Your hyper-personalisation software recommendations will have piqued their interest, but if your next marketing email offers completely unrelated products, they won’t click. Not only that, but they will think, This brand doesn’t get me. Not only that, but you’ve wasted a valuable opportunity to convert the shopper into products they would have loved and wanted to buy. It perpetually updates, and your customers never suffer this indignity.
Instead of relying on outdated or generic data, PPS captures granular details about each of the products your shoppers interact with on-site. This enables hyper-personalised recommendations that evolve as a shopper’s context changes, even within a single session.
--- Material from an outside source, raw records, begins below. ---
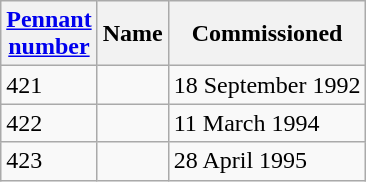
11 March 1994 [267, 123]
422 [49, 123]
Commissioned [267, 34]
423 [49, 161]
18 September 1992 [267, 85]
Name [132, 34]
Pennantnumber [49, 34]
28 April 1995 [267, 161]
421 [49, 85]
Determine the [x, y] coordinate at the center of the cell enclosing the given text.  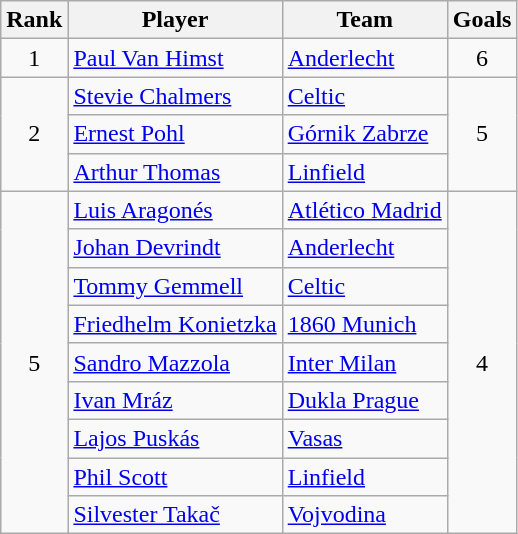
6 [482, 58]
4 [482, 362]
Górnik Zabrze [364, 134]
Goals [482, 20]
Silvester Takač [175, 515]
Johan Devrindt [175, 248]
Rank [34, 20]
1860 Munich [364, 324]
Dukla Prague [364, 400]
Friedhelm Konietzka [175, 324]
Team [364, 20]
Stevie Chalmers [175, 96]
Player [175, 20]
Phil Scott [175, 477]
Inter Milan [364, 362]
Ernest Pohl [175, 134]
Arthur Thomas [175, 172]
Atlético Madrid [364, 210]
Lajos Puskás [175, 438]
Paul Van Himst [175, 58]
Tommy Gemmell [175, 286]
Sandro Mazzola [175, 362]
Vojvodina [364, 515]
Ivan Mráz [175, 400]
2 [34, 134]
Vasas [364, 438]
1 [34, 58]
Luis Aragonés [175, 210]
Scan for the cell matching the given text and deliver its [X, Y] coordinate at center. 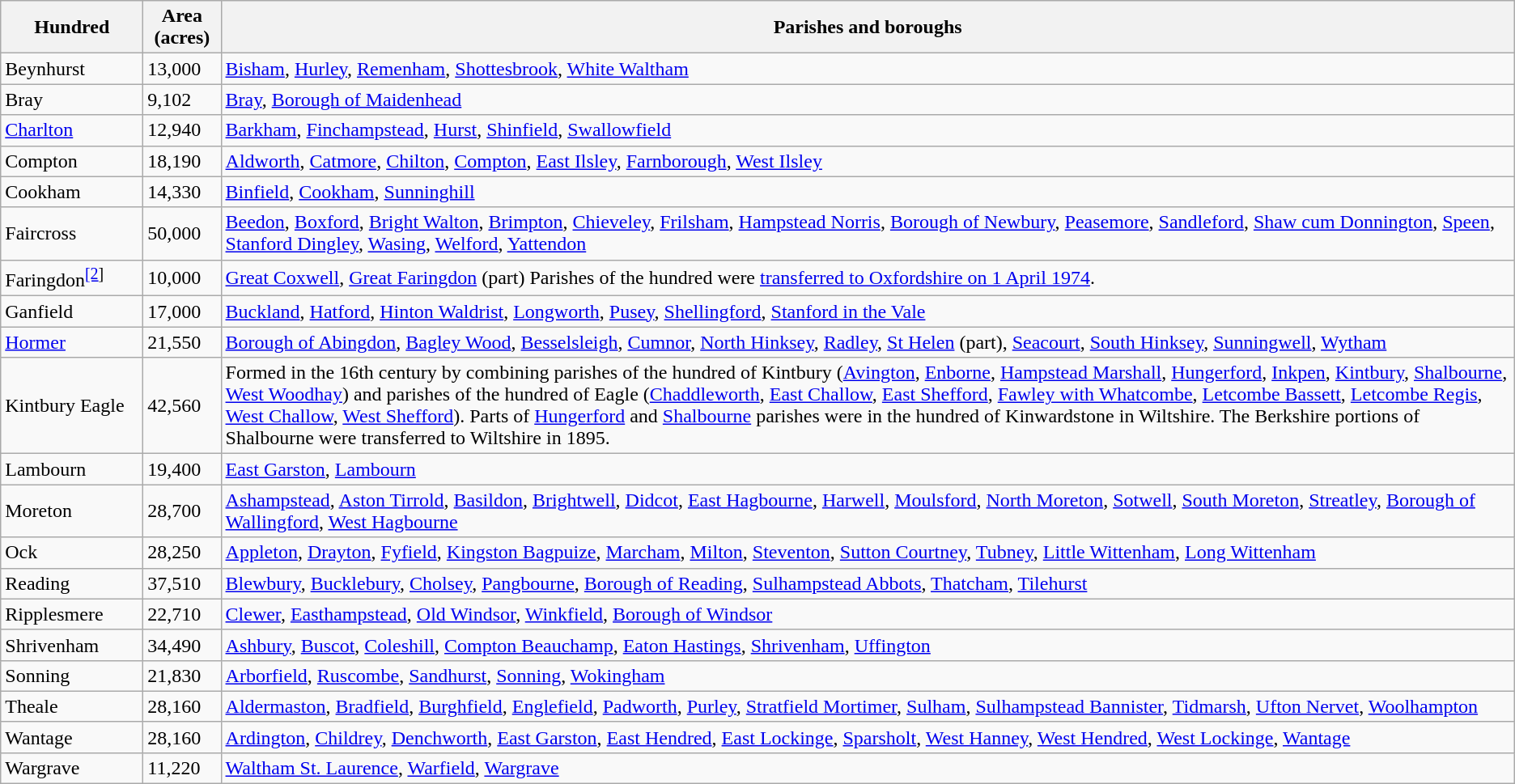
Great Coxwell, Great Faringdon (part) Parishes of the hundred were transferred to Oxfordshire on 1 April 1974. [868, 278]
Ashbury, Buscot, Coleshill, Compton Beauchamp, Eaton Hastings, Shrivenham, Uffington [868, 645]
Charlton [72, 130]
Beynhurst [72, 69]
34,490 [182, 645]
Borough of Abingdon, Bagley Wood, Besselsleigh, Cumnor, North Hinksey, Radley, St Helen (part), Seacourt, South Hinksey, Sunningwell, Wytham [868, 342]
Ripplesmere [72, 614]
Kintbury Eagle [72, 406]
Reading [72, 584]
Appleton, Drayton, Fyfield, Kingston Bagpuize, Marcham, Milton, Steventon, Sutton Courtney, Tubney, Little Wittenham, Long Wittenham [868, 553]
19,400 [182, 469]
18,190 [182, 161]
Faringdon[2] [72, 278]
Hormer [72, 342]
22,710 [182, 614]
Moreton [72, 511]
13,000 [182, 69]
Bisham, Hurley, Remenham, Shottesbrook, White Waltham [868, 69]
Lambourn [72, 469]
Wargrave [72, 768]
Buckland, Hatford, Hinton Waldrist, Longworth, Pusey, Shellingford, Stanford in the Vale [868, 312]
Theale [72, 707]
21,830 [182, 676]
Barkham, Finchampstead, Hurst, Shinfield, Swallowfield [868, 130]
Compton [72, 161]
50,000 [182, 233]
Hundred [72, 28]
Arborfield, Ruscombe, Sandhurst, Sonning, Wokingham [868, 676]
10,000 [182, 278]
Cookham [72, 192]
42,560 [182, 406]
Parishes and boroughs [868, 28]
9,102 [182, 100]
Blewbury, Bucklebury, Cholsey, Pangbourne, Borough of Reading, Sulhampstead Abbots, Thatcham, Tilehurst [868, 584]
28,250 [182, 553]
Faircross [72, 233]
Bray [72, 100]
21,550 [182, 342]
Ardington, Childrey, Denchworth, East Garston, East Hendred, East Lockinge, Sparsholt, West Hanney, West Hendred, West Lockinge, Wantage [868, 737]
Waltham St. Laurence, Warfield, Wargrave [868, 768]
Aldworth, Catmore, Chilton, Compton, East Ilsley, Farnborough, West Ilsley [868, 161]
East Garston, Lambourn [868, 469]
Binfield, Cookham, Sunninghill [868, 192]
Sonning [72, 676]
Wantage [72, 737]
37,510 [182, 584]
Bray, Borough of Maidenhead [868, 100]
12,940 [182, 130]
28,700 [182, 511]
Clewer, Easthampstead, Old Windsor, Winkfield, Borough of Windsor [868, 614]
Ganfield [72, 312]
Shrivenham [72, 645]
11,220 [182, 768]
Ock [72, 553]
17,000 [182, 312]
Area (acres) [182, 28]
14,330 [182, 192]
So, if in-session behavioural data tells you that a shopper is looking for a suit, PPS data enables you to utilise the deeper dive which is that they’re only really interested in grey, single-breasted suits.
It can typically run alongside your email service provider (ESP) as it is imminent purchase-focused, therefore promotions and incentives are omitted, this ensures all products recommended align with shopper taste and context while maintaining the highest perpetual subscriber rate by not maligning their allegiances to you by coercion and potential hyper-sensitivity to those things.
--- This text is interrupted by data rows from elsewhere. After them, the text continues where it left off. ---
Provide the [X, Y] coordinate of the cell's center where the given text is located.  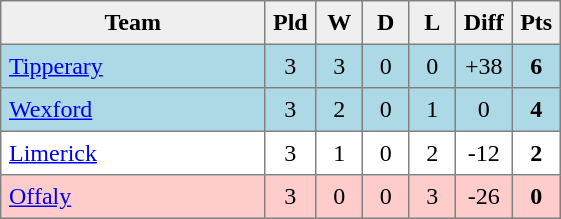
D [385, 23]
Wexford [133, 110]
Team [133, 23]
Limerick [133, 153]
Pld [290, 23]
W [339, 23]
6 [536, 66]
4 [536, 110]
+38 [483, 66]
L [432, 23]
-12 [483, 153]
-26 [483, 197]
Offaly [133, 197]
Pts [536, 23]
Tipperary [133, 66]
Diff [483, 23]
Locate the cell with the specified text and output its [X, Y] center coordinate. 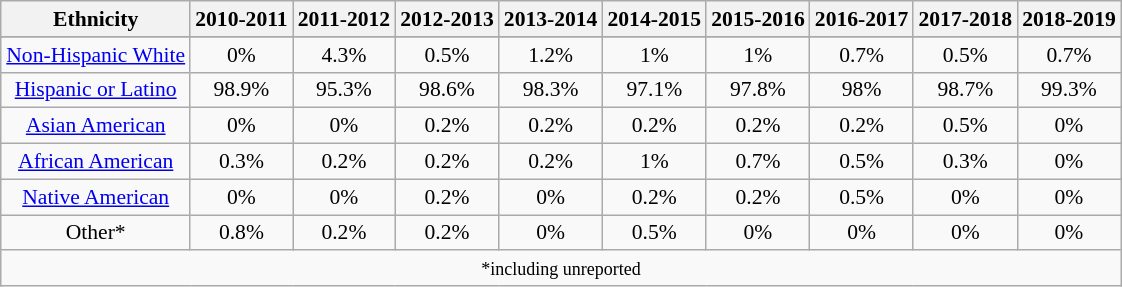
2018-2019 [1069, 19]
African American [96, 161]
4.3% [344, 54]
Hispanic or Latino [96, 90]
2017-2018 [965, 19]
2011-2012 [344, 19]
2013-2014 [551, 19]
2012-2013 [447, 19]
Asian American [96, 126]
*including unreported [561, 268]
97.8% [758, 90]
95.3% [344, 90]
Ethnicity [96, 19]
98.6% [447, 90]
1.2% [551, 54]
2015-2016 [758, 19]
98.9% [241, 90]
Other* [96, 232]
98% [862, 90]
Native American [96, 197]
Non-Hispanic White [96, 54]
98.7% [965, 90]
98.3% [551, 90]
2016-2017 [862, 19]
99.3% [1069, 90]
0.8% [241, 232]
2010-2011 [241, 19]
97.1% [654, 90]
2014-2015 [654, 19]
From the cell containing the given text, extract its center point as (X, Y) coordinate. 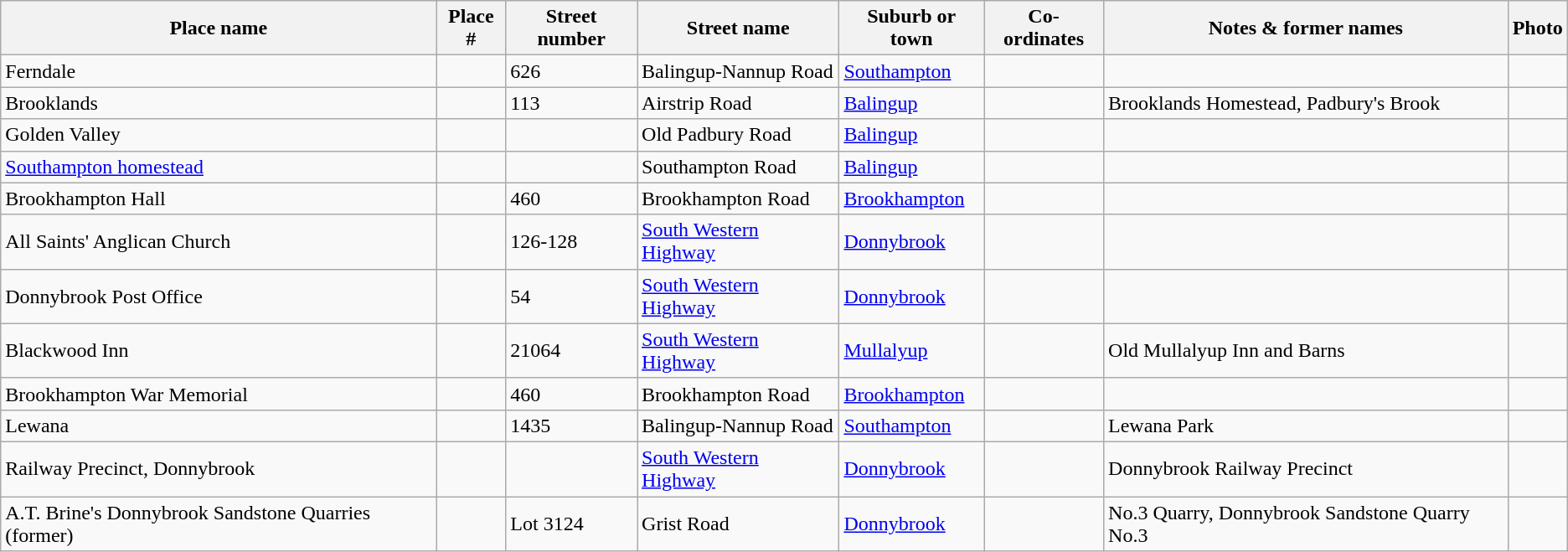
Street name (739, 28)
Donnybrook Post Office (219, 297)
Place # (471, 28)
126-128 (571, 241)
Blackwood Inn (219, 350)
Old Padbury Road (739, 135)
Grist Road (739, 523)
Southampton Road (739, 167)
Airstrip Road (739, 103)
54 (571, 297)
Street number (571, 28)
Photo (1538, 28)
113 (571, 103)
Notes & former names (1307, 28)
Railway Precinct, Donnybrook (219, 469)
All Saints' Anglican Church (219, 241)
Brooklands Homestead, Padbury's Brook (1307, 103)
1435 (571, 426)
Donnybrook Railway Precinct (1307, 469)
Old Mullalyup Inn and Barns (1307, 350)
Lewana (219, 426)
Place name (219, 28)
Mullalyup (911, 350)
No.3 Quarry, Donnybrook Sandstone Quarry No.3 (1307, 523)
21064 (571, 350)
Co-ordinates (1044, 28)
626 (571, 71)
Brookhampton War Memorial (219, 394)
Golden Valley (219, 135)
Suburb or town (911, 28)
Lot 3124 (571, 523)
Brooklands (219, 103)
Ferndale (219, 71)
Brookhampton Hall (219, 199)
Lewana Park (1307, 426)
Southampton homestead (219, 167)
A.T. Brine's Donnybrook Sandstone Quarries (former) (219, 523)
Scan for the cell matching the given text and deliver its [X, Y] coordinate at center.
3. Make empathy your anchor
The most profound lesson in ecommerce is that empathy is paramount to providing a great customer experience. In fact, empathy and personalisation go hand in hand.
Having empathy means understanding the feelings and needs of others.
Context-based PPS personalisation is the ultimate form of “ecommerce empathy.” Only by understanding your shoppers’ current contexts as they change in real time can you truly fulfil their needs.
In the digital world, an empathetic customer experience covers the three E’s: effectiveness, ease, and emotion.
- Effectiveness refers to the amount of value a shopper can get from a shopping experience
- Ease is the level of difficulty a shopper needs to go through to obtain this value
- Emotion is how happy or dissatisfied a customer feels about the experience
Context-based PPS personalisation increases value and ease for your shoppers, leading to more positive emotions and a better overall shopping experience.
It’s worth noting that while each of the E’s is of vital importance, emotion has the strongest influence on the way a shopper judges his or her experience. According to Forrester’s CX Index study, emotion is the biggest contributor to a person’s perception of their customer experience in 20 out of 21 industries.
Contexts change with every passing moment. Can your hyper-personalisation model keep up?
You hear it all the time — consumers’ standards for the customer experience are constantly rising. That may be so, but the more important thing to focus on is how their contexts are constantly changing.
Forget meeting rising standards if your CX can’t decipher a shopper’s basic needs.
The future of personalisation relies on having an infrastructure that evolves and changes alongside shoppers’ contexts. One that knows them so well, a shopper can see the most relevant, inspiring products as soon as it hit their inbox.
With virtually every other form of media already providing context-based service (think: Netflix, social media, and music-streaming apps), ecommerce needs to keep up. With the right technology and a customer-centric CX strategy, this is achievable.